Der finnische Staat arbeitet daran, sein seit acht Jahrzehnten bestehendes Monopol auf dem Glücksspielmarkt aufzugeben. Vor den anstehenden Wahlen wollen drei größten Parteien des Landes einen letzten Versuch unternehmen, den Sektor zu reformieren.
Als eines der letzten europäischen Länder, das sein Monopol auf dem Glücksspielmarkt beibehält, steht Finnland mit dem staatlichen Unternehmen Veikkaus unter dem Druck ausländischer Online-Unternehmen, die in Finnland nicht registriert sind und keine Steuern zahlen, aber dennoch frei agieren können, während Veikkaus an Vorschriften gebunden ist.
Vertreter:innen der Nationalen Koalitionspartei, der Finnischen Partei und den Sozialdemokraten, haben sich inzwischen dazu bekannt, dass Reformen nötig seien.

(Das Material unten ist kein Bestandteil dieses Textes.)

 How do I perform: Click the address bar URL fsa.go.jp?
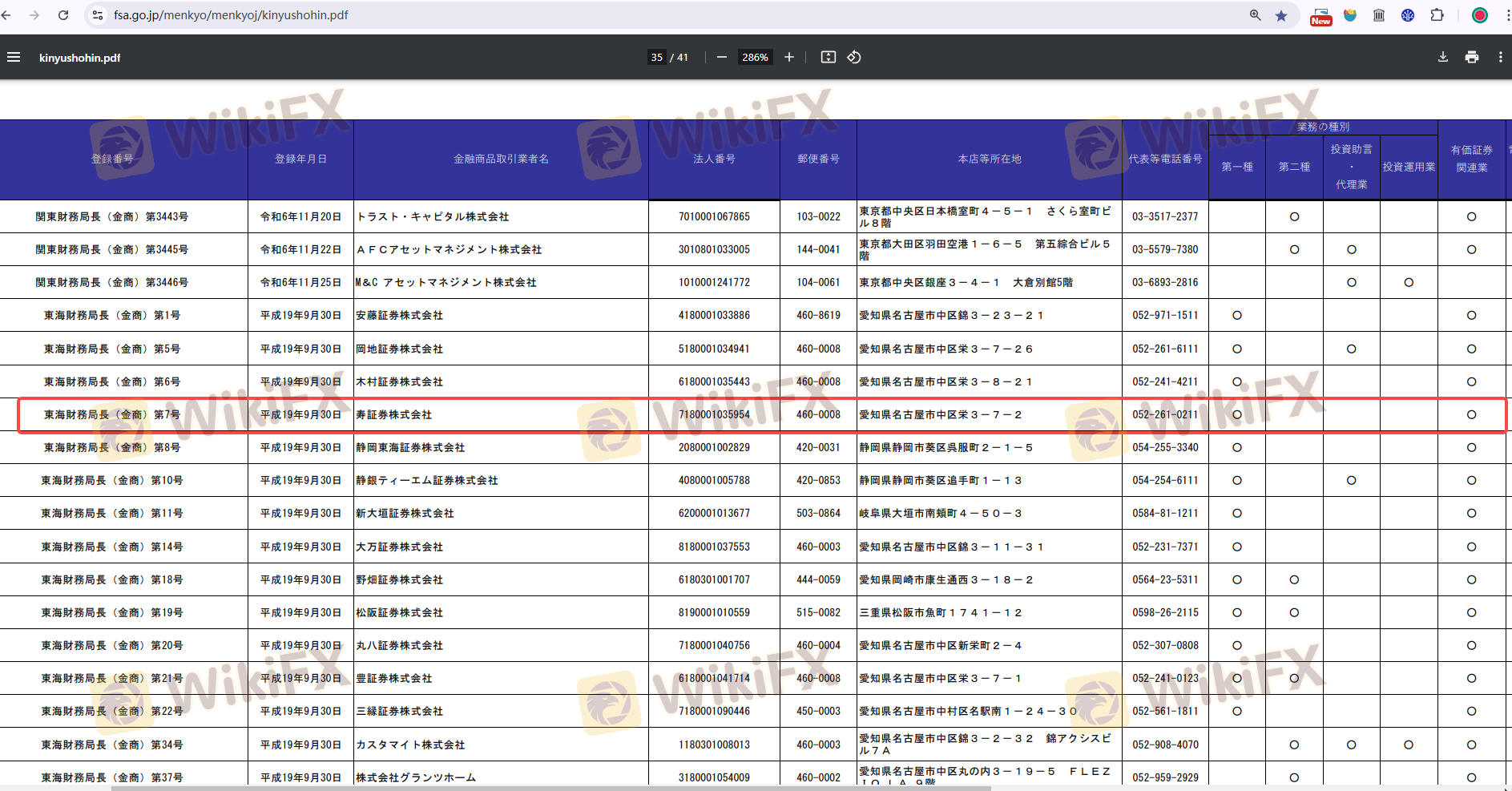coord(231,15)
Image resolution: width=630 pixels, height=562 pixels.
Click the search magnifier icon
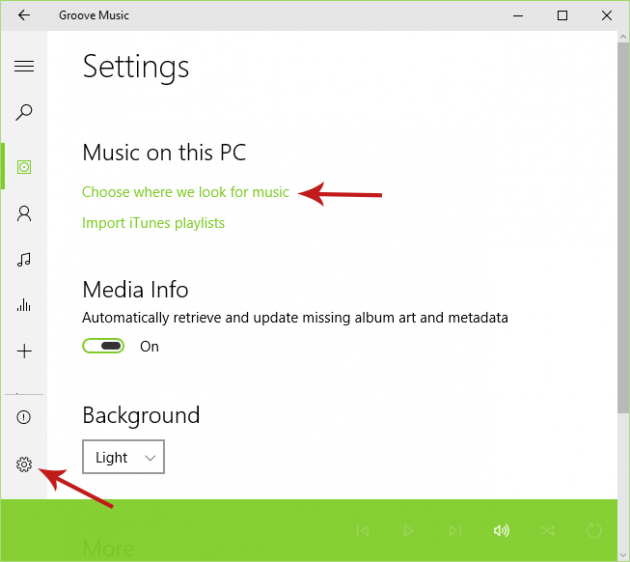[24, 113]
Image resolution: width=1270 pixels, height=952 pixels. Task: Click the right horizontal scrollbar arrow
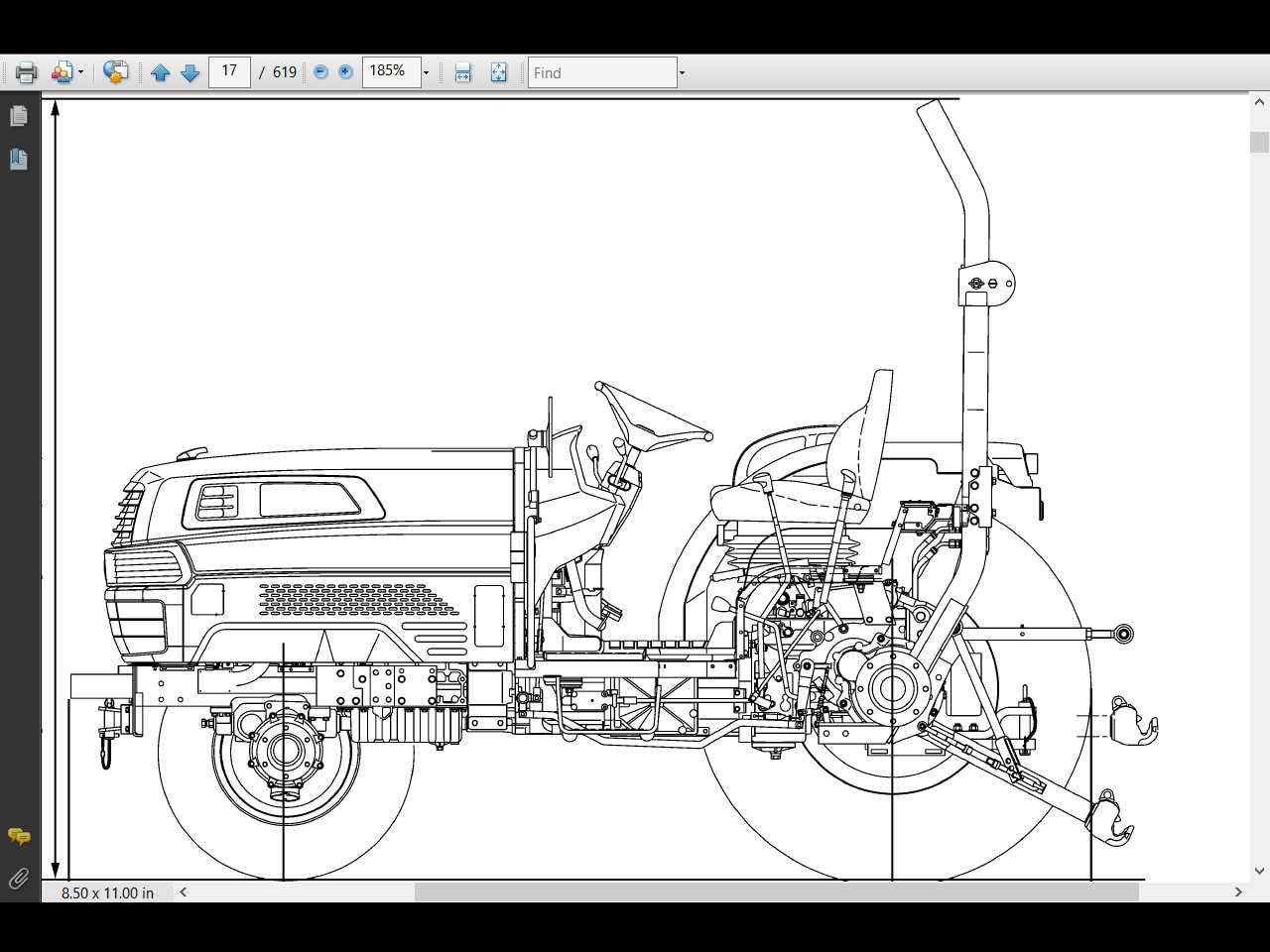1239,892
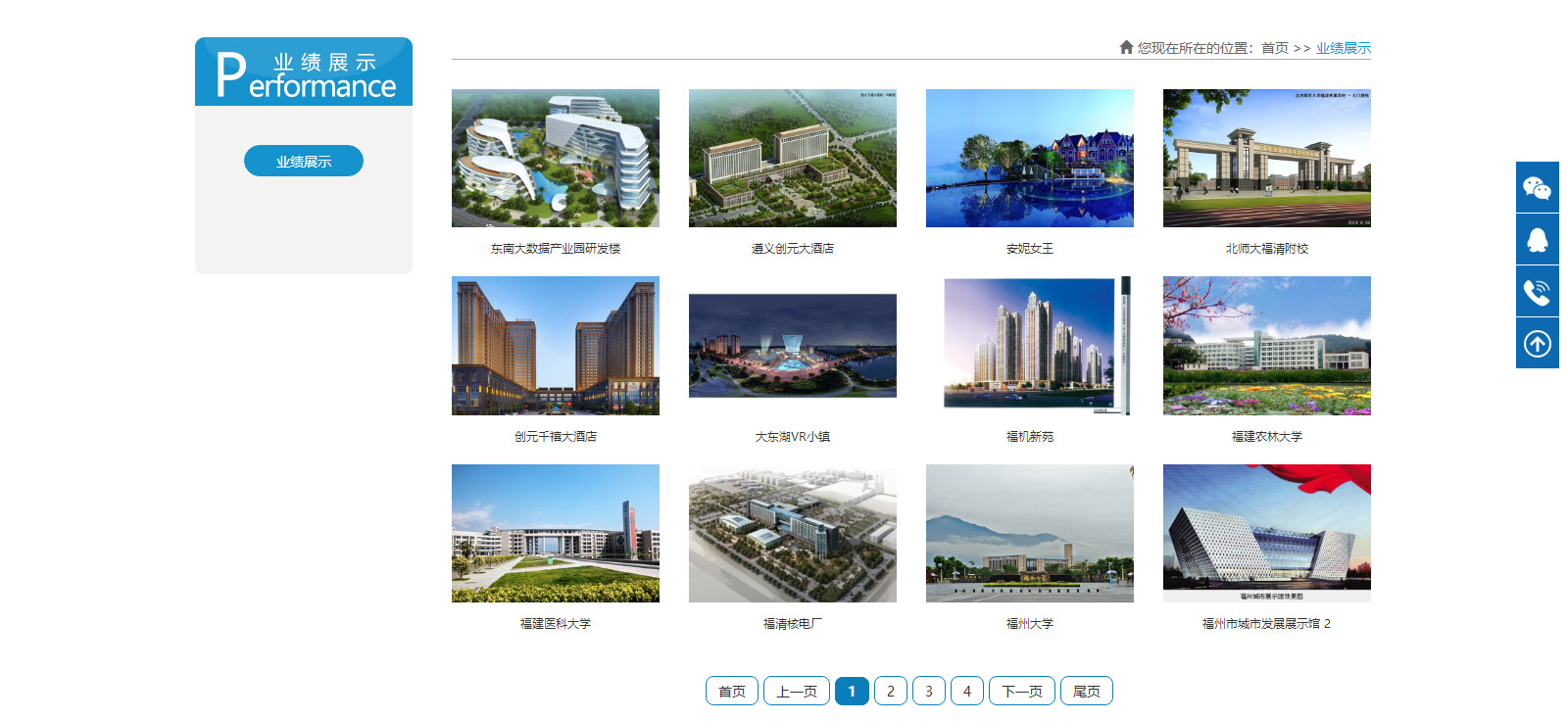Open the WeChat contact icon

point(1537,187)
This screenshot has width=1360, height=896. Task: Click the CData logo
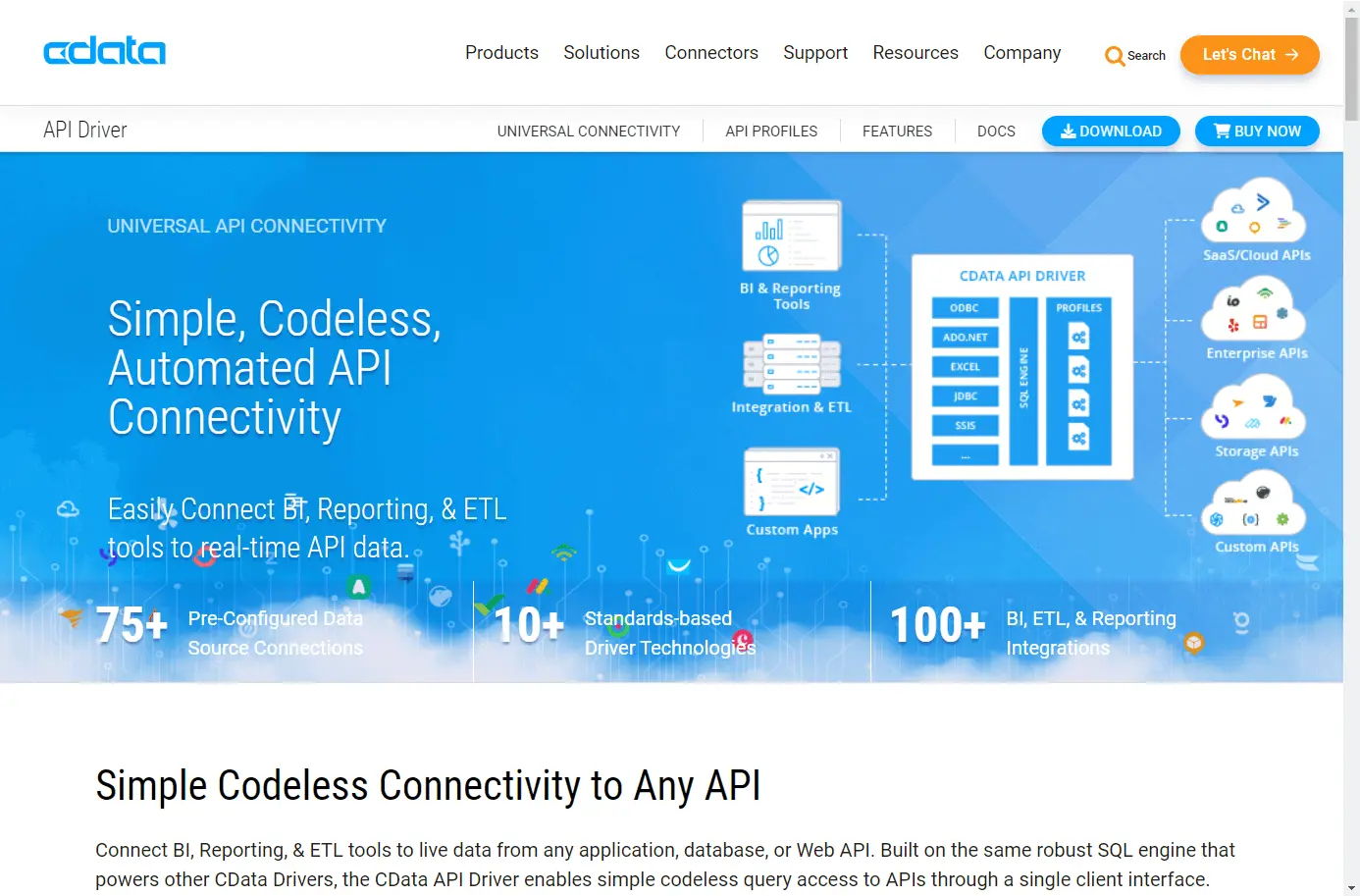[x=104, y=51]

Sie haben angekündigt, die Glücksspielgesetze noch vor den Parlamentswahlen im April zu überarbeiten und dem nächsten Parlament und der nächsten Regierung die Schlüssel für die Durchführung der Reform zu übergeben.
Finnland könnte ein Lizenzierungssystem einführen, das in vielen europäischen Ländern wie Schweden eingeführt wurde, das seit 2019 Online-Glücksspielunternehmen eine Steuer von 18 Prozent auferlegt.
Der Gesamtanteil von Veikkaus am digitalen Glücksspielmarkt sei in der ersten Jahreshälfte 2022 auf 50 Prozent gesunken, räumte Velipekka Nummikoski, der geschäftsführende Vizepräsident des Unternehmens, in einem Interview mit YLE ein.